Private equity is obviously not accessible to many investors. Relevant though is that there’s a big bucket allocated to investments where one expects a long-term return without seeing the daily price moves. Sometimes it’s good not to have tick-by-tick data. An individual investor might be able to replicate this by opening another account, selecting a few long-term ideas, then throwing away the key to the account for a few years. Well, one should still review the investments periodically, but the point being: it is okay to invest different portions of a portfolio according to different philosophies. Say, be a day trader for a small portion, but do hold strategic positions. Some of this can be achieved by intentionally mixing up the styles of different investment products. If not all of them perform well at the same time, that’s a good thing!

This particular portfolio has a small allocation to “equity-like credit.” We are not making a judgment whether this is too high or too low; the point again is that there’s a very broad allocation to different asset classes. Note, by the way, that equity-like credit is likely to perform, well, like equities.

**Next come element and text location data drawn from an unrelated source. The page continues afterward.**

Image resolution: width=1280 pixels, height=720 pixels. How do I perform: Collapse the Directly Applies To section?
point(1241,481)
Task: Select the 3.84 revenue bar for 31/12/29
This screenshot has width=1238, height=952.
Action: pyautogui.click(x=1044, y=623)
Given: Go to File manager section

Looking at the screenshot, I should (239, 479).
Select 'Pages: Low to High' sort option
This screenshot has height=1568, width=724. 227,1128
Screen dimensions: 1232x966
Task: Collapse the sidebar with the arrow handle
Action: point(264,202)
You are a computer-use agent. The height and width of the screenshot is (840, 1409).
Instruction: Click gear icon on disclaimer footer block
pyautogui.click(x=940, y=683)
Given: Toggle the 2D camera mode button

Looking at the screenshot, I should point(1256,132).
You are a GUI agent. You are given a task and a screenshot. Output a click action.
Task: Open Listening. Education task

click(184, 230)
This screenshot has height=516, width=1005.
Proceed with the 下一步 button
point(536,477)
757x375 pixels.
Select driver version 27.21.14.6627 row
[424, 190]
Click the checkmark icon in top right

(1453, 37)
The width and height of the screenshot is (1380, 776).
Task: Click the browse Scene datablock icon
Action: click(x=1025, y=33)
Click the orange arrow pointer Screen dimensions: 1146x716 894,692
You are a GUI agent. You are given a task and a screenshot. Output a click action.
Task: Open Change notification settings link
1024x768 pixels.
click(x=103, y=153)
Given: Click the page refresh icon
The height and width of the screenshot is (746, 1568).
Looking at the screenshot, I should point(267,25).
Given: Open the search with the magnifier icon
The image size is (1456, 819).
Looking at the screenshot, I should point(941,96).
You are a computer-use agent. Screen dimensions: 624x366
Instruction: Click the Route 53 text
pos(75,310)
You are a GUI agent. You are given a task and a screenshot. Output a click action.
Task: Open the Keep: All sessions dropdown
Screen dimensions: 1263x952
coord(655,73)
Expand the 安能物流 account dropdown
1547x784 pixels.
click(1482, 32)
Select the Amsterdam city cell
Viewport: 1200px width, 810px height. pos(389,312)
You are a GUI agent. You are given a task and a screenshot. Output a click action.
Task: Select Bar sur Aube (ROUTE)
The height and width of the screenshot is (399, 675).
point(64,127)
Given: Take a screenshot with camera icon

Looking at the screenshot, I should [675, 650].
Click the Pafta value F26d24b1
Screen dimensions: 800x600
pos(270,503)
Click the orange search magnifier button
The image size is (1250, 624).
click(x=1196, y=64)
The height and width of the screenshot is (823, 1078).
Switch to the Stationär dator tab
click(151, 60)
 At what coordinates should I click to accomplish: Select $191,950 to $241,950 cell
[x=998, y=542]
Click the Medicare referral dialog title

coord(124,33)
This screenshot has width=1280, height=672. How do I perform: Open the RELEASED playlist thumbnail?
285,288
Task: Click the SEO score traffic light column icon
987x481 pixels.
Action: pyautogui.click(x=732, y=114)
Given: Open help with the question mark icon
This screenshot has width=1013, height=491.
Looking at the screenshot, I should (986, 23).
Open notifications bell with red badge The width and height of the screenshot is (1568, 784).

Even with those assets added, the equity portion is still modest.

Not mentioned in this portfolio, as least not in the headline numbers, is an allocation to precious metals or commodities. Those who have followed us for some time know that we encourage investors to consider gold as a diversifier. We have often referred to gold as the “easiest” diversifier because it’s easier to understand than some exotic long/short strategy. In our analysis, the price of gold has had a near zero correlation to the S&P 500 since 1970; however, over shorter periods, correlations can be elevated. In our analysis, gold has done well in every bear market since 1971, with the notable exception of the bear market in the early 1980s when then Fed Chair Paul Volcker raised interest rates rather substantially.

The point of all of this is not to suggest that investors need to add equity-linked credit or private equity to their portfolio. No, the point is that there’s more to investing than chasing high flying companies that promise to make Mars habitable.

You might have also noticed that I squeezed in the word “humility” in asset allocation above.

Have some respect that things that go up can also go down. Having respect means that one doesn’t adjust one’s lifestyle (expenditures) as a reaction to rising asset prices. Investors can control expenses more so than income. So maybe we should be spending far more time talking about how we spend our money rather than how we invest it. But I digress.